**Written problem 1:** Rewrite the listing below from the line containing "Viewport: 761px width, 457px height." down to the line containing "Click the Y", both included, with the requests as they are. Shift every number in the coordinate answers by -100.

**Page excerpt:**
---*---

1. Start by preparing the pork belly. Cut the pork into bite sized pieces. Bring a pan of water to the boil and cook the pork for 2 minutes before removing from the pan with a slotted spoon. Drain the water and dry the pan before placing it back on the hob over a medium heat.

2. Add the vegetable oil and dissolve the sugar into it. Pop the boiled pork into the pan and cook until golden; this may take a good few minutes so don’t rush it. Combine the gochujang, soy, rice wine vinegar, garlic and honey and add to the pan; stir well to coat the pork before adding the water. Cover the pan with a lid and simmer for an hour until the pork is meltingly tender and the sauce is reduced. Towards the end of cooking you may like to remove the lid to help it reduce even more.

---*---

**Written problem 2:**
Answer these questions about the pork belly recipe:
(a) How long is the pork boiled in water before it is removed from the pan?
(b) What is dissolved into the vegetable oil?
(c) How long does the covered pan simmer?

---*---

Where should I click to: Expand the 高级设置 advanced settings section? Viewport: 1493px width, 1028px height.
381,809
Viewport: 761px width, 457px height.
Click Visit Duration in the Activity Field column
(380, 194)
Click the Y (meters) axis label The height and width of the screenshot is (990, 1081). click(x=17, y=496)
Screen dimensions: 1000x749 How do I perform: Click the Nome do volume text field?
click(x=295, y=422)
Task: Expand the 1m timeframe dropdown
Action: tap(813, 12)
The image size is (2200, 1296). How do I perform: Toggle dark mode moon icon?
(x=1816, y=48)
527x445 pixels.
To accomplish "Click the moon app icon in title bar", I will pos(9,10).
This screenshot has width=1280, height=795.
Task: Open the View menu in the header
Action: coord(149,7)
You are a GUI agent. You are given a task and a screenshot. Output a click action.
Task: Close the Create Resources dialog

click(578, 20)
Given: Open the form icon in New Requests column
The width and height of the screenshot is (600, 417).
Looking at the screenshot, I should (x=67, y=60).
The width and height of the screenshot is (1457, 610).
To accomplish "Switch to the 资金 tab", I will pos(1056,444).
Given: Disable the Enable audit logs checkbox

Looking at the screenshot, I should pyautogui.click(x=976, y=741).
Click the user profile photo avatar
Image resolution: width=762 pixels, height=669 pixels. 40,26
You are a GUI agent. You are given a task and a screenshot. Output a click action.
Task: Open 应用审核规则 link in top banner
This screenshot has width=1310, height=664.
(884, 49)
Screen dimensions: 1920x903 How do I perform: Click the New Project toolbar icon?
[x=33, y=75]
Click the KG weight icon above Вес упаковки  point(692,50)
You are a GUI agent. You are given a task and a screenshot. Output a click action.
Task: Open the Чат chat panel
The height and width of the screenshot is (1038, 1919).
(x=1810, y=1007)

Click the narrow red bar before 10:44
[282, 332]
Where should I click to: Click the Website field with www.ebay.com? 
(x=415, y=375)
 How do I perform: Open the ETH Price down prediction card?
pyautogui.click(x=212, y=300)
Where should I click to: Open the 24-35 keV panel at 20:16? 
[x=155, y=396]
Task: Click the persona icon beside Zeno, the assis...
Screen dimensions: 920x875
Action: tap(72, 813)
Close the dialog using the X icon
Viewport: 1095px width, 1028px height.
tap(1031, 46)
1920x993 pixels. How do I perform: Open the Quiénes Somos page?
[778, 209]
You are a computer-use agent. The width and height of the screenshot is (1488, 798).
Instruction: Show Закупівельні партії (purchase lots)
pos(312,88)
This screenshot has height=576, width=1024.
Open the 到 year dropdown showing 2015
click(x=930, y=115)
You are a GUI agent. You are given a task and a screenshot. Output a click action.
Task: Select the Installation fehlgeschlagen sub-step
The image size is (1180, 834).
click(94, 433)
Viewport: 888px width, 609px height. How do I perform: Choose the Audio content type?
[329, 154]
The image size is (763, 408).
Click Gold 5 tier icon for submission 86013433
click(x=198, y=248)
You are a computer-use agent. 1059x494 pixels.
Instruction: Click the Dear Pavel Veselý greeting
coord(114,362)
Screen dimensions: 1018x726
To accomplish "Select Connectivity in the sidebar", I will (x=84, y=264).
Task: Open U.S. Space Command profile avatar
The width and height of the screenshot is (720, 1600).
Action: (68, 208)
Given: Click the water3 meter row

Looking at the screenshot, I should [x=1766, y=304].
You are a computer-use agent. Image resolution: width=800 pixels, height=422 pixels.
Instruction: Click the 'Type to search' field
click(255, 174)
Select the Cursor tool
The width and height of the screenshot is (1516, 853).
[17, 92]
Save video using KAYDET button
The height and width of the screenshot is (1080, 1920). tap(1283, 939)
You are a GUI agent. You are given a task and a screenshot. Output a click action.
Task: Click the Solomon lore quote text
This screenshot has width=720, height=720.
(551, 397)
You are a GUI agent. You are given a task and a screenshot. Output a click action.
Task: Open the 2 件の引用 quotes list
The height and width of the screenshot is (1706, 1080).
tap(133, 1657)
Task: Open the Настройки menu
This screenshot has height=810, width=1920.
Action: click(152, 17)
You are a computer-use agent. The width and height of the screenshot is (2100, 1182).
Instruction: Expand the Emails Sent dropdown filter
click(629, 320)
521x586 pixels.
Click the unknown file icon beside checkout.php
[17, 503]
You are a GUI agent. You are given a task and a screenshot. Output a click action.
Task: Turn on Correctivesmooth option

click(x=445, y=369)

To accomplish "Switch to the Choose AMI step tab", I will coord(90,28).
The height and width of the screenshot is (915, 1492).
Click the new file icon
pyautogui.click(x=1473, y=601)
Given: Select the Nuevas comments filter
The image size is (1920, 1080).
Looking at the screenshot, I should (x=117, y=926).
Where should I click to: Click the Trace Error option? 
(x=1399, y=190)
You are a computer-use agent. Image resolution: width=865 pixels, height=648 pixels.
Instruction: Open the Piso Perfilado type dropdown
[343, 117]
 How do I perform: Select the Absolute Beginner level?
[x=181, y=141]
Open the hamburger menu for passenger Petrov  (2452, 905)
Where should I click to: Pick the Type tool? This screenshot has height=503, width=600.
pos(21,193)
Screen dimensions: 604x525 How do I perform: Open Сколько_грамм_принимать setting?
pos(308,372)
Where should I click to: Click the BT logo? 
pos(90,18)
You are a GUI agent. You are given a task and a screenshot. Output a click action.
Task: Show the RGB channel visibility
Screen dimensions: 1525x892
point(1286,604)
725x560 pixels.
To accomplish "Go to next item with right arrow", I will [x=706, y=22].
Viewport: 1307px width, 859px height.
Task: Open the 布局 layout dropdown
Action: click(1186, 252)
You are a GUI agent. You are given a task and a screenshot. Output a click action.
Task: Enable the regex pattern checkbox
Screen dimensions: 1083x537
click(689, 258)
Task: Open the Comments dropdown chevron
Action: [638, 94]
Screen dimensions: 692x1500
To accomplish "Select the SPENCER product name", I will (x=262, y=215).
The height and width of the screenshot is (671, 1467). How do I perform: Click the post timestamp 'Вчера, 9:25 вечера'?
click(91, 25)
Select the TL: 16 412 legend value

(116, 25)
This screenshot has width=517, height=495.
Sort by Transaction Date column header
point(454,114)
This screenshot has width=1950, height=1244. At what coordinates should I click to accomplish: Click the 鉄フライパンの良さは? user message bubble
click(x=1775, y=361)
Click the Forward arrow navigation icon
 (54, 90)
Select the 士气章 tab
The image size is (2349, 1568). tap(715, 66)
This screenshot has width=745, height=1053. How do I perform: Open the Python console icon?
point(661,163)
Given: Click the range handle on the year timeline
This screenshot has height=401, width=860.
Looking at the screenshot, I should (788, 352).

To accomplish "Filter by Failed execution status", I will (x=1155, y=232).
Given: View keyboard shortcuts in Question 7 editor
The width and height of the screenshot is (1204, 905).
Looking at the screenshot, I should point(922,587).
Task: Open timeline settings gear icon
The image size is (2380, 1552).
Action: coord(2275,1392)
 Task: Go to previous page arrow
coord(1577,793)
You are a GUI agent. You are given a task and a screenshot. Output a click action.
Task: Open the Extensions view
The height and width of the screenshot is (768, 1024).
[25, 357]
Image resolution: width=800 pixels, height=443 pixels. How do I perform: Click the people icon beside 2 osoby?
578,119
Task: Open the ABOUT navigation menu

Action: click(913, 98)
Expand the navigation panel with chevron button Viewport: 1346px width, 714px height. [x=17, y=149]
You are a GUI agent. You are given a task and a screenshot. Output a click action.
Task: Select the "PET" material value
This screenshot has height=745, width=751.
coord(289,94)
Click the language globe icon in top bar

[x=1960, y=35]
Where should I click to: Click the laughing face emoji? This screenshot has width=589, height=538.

---*---

**Right answer 1:**
Viewport: 761px width, 457px height.
Click Visit Duration in the Activity Field column
(280, 94)
Click the Y (meters) axis label The height and width of the screenshot is (990, 1081). click(x=-83, y=396)

**Right answer 2:**
(a) 2 minutes
(b) The sugar
(c) An hour